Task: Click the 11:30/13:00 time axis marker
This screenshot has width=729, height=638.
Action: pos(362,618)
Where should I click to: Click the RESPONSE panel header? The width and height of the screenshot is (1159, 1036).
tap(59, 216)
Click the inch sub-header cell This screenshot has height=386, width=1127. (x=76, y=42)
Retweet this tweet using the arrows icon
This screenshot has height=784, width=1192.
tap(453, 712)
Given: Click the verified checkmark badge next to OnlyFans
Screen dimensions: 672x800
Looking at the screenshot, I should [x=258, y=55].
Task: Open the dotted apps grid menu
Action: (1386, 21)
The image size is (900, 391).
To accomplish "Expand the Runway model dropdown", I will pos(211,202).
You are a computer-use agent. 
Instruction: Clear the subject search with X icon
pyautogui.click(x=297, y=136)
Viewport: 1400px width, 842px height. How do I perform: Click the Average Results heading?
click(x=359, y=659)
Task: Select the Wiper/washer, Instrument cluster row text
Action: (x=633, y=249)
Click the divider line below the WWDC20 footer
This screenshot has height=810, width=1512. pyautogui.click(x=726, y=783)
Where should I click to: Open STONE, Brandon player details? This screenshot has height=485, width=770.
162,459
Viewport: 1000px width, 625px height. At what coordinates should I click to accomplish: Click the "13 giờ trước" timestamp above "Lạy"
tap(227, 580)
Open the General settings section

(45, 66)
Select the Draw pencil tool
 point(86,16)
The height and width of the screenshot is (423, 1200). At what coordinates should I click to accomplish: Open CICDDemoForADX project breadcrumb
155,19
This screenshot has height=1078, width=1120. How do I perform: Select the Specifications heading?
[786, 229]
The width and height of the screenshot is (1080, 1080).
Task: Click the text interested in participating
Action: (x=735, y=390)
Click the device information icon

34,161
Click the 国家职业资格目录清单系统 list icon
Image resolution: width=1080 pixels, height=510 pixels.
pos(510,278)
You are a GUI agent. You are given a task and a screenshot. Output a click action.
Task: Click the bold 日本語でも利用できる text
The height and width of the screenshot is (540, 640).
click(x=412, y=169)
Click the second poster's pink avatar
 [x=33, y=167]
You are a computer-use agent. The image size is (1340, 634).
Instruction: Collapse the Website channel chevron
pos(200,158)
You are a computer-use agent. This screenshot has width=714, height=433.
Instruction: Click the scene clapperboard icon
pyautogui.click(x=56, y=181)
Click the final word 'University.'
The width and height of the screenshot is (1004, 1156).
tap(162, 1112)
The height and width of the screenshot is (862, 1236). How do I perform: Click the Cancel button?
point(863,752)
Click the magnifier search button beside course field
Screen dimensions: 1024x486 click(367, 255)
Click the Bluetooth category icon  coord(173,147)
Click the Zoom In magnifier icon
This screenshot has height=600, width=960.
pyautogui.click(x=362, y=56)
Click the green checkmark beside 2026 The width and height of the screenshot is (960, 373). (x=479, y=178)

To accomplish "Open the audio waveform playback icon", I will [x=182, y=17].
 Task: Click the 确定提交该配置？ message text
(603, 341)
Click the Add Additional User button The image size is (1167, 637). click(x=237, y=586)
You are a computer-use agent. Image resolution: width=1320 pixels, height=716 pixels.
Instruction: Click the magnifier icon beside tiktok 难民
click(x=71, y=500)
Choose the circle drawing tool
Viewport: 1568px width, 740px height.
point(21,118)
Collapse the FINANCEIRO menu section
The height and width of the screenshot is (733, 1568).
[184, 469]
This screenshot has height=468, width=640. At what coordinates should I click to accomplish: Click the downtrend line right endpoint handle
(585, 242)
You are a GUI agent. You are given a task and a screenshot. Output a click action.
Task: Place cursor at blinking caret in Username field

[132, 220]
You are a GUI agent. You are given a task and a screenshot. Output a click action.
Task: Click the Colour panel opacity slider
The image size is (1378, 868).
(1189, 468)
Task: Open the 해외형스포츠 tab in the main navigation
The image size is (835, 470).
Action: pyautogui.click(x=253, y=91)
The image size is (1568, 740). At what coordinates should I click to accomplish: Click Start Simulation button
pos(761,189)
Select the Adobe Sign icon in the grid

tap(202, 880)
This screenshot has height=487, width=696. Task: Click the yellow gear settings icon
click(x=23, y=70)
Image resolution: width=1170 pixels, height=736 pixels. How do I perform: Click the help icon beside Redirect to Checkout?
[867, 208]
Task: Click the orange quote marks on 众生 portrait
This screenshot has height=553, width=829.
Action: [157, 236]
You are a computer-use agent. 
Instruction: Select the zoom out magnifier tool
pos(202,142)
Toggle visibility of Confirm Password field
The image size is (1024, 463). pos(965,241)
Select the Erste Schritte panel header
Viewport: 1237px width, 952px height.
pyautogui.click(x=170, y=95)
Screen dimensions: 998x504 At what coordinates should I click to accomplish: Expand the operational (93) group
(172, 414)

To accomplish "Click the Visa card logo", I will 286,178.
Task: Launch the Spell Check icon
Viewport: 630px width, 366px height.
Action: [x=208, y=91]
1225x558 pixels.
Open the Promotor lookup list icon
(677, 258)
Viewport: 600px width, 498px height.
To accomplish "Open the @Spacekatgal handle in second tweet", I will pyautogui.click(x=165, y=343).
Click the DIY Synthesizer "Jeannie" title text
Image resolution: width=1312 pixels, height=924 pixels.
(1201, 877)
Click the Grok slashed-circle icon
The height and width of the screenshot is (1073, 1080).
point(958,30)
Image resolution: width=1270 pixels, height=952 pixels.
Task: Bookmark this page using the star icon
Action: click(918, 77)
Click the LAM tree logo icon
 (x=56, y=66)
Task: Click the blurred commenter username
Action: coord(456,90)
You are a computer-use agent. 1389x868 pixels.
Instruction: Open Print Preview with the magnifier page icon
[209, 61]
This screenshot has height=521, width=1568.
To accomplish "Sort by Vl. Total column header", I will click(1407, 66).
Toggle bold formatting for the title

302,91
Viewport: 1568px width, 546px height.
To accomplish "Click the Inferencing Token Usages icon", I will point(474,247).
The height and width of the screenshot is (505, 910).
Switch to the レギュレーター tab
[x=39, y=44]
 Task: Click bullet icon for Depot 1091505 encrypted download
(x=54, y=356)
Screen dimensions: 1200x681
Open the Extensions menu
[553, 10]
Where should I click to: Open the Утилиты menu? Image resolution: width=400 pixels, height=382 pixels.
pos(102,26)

++++++

__EXERCISE AIM__
Please retype exactly the line containing "Switch to the レギュレーター tab" and each line after it to the end of the records, and nothing more.

__ANSWER AREA__
Switch to the レギュレーター tab
[x=39, y=44]
 Task: Click bullet icon for Depot 1091505 encrypted download
(x=54, y=356)
Screen dimensions: 1200x681
Open the Extensions menu
[553, 10]
Where should I click to: Open the Утилиты menu? Image resolution: width=400 pixels, height=382 pixels.
pos(102,26)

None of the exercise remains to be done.